== Problem ==
Scan the entries below for the word "orange", then copy each line that holds it.

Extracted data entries
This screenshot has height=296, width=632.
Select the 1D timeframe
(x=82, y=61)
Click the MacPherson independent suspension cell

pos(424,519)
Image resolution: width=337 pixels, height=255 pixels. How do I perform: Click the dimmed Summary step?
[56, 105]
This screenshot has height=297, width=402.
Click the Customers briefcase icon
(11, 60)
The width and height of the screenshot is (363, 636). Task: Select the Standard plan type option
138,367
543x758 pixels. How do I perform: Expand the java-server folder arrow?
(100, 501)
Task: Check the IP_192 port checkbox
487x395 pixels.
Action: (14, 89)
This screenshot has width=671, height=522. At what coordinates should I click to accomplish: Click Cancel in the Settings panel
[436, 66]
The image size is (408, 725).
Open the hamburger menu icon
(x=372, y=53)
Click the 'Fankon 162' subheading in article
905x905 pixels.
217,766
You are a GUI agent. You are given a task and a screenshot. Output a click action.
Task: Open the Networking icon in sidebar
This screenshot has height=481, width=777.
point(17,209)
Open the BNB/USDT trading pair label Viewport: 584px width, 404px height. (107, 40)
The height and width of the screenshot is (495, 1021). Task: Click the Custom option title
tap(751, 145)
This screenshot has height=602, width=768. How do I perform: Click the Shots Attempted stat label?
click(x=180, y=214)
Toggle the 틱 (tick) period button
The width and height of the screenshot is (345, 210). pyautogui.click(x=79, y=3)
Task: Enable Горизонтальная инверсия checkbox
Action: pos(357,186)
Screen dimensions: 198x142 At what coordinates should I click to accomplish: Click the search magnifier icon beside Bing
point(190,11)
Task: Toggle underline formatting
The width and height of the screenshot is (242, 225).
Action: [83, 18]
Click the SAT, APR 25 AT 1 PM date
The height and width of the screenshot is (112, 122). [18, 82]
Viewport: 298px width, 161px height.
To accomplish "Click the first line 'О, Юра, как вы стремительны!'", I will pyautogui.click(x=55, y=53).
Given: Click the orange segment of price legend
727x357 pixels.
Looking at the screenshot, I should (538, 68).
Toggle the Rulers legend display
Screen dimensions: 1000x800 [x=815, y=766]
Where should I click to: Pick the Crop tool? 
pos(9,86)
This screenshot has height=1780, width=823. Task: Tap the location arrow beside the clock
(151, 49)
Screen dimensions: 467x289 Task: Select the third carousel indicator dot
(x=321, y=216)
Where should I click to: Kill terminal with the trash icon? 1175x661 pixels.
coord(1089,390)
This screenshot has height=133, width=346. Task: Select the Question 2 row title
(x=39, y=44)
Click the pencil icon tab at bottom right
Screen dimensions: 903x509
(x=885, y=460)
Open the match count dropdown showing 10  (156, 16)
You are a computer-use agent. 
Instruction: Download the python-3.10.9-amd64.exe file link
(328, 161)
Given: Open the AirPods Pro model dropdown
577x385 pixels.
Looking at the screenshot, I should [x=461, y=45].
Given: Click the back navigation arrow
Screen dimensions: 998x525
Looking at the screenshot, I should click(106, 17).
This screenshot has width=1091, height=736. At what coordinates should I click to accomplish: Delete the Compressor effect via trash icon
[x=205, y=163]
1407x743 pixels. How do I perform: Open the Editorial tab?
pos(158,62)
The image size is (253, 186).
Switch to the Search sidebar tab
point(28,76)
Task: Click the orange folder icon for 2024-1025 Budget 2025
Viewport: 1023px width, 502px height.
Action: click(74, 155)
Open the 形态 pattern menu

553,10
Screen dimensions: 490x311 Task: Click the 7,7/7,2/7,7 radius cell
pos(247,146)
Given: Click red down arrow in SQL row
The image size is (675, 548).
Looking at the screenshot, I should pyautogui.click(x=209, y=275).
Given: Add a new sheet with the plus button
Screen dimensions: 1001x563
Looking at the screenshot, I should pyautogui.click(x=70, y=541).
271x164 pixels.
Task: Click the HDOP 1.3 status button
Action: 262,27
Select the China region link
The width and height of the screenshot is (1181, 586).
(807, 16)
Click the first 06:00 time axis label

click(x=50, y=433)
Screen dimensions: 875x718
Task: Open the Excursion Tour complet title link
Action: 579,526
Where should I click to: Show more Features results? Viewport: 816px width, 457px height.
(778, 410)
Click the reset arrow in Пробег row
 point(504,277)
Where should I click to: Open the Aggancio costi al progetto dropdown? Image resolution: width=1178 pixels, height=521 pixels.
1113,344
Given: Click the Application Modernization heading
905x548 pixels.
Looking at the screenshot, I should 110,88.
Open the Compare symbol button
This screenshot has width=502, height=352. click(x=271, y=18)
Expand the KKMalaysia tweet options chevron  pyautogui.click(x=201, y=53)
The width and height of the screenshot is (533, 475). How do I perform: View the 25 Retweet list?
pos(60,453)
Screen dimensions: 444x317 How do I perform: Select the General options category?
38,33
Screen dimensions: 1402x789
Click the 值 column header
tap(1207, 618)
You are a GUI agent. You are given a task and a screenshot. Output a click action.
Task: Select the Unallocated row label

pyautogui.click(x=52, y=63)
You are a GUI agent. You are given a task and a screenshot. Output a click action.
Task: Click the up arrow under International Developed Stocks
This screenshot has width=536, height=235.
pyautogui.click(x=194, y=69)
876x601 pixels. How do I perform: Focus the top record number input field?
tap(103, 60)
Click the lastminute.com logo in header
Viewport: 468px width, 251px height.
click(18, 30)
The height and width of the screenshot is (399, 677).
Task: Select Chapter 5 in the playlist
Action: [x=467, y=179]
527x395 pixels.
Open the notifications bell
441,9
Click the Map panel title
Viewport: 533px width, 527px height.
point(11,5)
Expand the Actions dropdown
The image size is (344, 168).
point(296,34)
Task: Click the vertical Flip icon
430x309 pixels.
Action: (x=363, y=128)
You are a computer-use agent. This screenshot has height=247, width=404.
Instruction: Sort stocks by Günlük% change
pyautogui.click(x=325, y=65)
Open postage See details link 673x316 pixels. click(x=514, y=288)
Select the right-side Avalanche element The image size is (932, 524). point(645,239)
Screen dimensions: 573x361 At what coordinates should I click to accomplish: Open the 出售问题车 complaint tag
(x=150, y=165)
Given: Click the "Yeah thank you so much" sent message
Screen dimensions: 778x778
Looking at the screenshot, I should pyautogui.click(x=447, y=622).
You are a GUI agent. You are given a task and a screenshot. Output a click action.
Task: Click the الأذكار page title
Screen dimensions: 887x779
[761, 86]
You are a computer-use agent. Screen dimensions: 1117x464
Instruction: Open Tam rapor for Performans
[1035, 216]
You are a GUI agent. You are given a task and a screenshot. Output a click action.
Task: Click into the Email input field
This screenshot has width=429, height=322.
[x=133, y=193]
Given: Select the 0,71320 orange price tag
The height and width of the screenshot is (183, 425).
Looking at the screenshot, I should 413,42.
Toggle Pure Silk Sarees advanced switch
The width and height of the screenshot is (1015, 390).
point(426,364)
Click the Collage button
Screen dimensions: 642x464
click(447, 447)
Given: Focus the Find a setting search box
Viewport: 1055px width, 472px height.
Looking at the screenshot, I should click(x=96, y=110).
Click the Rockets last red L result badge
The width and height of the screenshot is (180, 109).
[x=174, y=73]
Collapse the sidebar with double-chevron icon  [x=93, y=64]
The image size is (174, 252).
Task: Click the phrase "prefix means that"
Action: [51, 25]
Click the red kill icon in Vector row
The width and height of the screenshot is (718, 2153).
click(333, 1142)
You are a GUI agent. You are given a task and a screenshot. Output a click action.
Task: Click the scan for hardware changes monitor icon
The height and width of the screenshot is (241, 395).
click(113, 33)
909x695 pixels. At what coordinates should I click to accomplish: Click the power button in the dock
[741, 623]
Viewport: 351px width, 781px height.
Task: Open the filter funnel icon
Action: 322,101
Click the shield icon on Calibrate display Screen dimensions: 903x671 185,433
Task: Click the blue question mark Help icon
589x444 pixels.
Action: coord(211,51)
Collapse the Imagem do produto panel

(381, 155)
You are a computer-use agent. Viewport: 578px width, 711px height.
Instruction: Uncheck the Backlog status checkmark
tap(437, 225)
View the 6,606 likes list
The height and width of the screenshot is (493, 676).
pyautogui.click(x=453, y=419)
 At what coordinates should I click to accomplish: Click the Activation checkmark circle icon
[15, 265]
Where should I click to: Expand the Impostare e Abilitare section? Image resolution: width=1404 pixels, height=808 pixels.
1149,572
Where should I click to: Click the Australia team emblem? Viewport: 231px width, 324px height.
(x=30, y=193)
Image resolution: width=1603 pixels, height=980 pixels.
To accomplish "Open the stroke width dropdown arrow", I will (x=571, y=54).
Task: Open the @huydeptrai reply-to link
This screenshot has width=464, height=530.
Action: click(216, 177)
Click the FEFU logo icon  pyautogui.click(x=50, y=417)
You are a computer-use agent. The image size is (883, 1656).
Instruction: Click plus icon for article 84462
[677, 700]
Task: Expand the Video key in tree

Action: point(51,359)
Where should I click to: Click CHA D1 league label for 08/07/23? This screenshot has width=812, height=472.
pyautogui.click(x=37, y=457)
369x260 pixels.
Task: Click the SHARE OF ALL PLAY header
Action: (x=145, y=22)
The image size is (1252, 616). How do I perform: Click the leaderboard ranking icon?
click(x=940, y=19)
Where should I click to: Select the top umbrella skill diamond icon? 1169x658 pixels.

== Problem solution ==
Given: Click the orange segment of price legend
Task: Click the orange folder icon for 2024-1025 Budget 2025
Given: Select the 0,71320 orange price tag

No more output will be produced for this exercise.